- Opening Delimiter -

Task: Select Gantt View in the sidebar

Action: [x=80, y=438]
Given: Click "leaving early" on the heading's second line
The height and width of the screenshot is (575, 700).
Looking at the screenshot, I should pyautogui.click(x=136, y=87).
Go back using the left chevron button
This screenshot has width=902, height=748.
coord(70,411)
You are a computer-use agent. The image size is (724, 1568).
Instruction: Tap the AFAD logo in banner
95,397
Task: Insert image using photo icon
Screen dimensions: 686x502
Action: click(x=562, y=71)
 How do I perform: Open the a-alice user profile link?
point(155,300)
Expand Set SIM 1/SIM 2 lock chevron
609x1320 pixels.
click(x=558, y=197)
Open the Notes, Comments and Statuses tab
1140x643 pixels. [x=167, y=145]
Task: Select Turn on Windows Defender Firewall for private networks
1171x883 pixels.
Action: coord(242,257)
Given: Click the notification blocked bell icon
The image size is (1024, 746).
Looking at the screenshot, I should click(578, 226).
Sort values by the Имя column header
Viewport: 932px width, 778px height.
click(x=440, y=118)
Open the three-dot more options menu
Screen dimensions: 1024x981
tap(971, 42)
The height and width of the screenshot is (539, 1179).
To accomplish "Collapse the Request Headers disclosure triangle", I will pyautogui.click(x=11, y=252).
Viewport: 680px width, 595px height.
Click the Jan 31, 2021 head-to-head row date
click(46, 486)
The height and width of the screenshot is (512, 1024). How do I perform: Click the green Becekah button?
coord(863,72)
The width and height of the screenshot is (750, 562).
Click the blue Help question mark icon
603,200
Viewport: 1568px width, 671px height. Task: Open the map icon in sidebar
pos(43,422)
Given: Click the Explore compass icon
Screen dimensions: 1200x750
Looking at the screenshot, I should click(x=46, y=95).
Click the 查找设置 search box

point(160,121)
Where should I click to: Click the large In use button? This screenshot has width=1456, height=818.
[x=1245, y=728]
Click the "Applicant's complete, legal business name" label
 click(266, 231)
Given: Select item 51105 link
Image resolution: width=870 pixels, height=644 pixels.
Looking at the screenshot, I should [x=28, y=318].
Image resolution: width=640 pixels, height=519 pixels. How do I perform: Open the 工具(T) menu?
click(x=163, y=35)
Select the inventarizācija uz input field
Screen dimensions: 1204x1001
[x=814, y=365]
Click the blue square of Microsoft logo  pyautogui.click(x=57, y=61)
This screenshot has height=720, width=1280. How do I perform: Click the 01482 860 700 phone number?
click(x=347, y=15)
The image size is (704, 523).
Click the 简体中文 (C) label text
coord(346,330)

- Closing Delimiter -

TASK GOAL: From the first line of the data through the line with "You are a computer-use", quote each line exactly and add nothing else.

RESULT FOR THIS EXERCISE:
Task: Select Gantt View in the sidebar

Action: [x=80, y=438]
Given: Click "leaving early" on the heading's second line
The height and width of the screenshot is (575, 700).
Looking at the screenshot, I should pyautogui.click(x=136, y=87).
Go back using the left chevron button
This screenshot has width=902, height=748.
coord(70,411)
You are a computer-use agent. The image size is (724, 1568).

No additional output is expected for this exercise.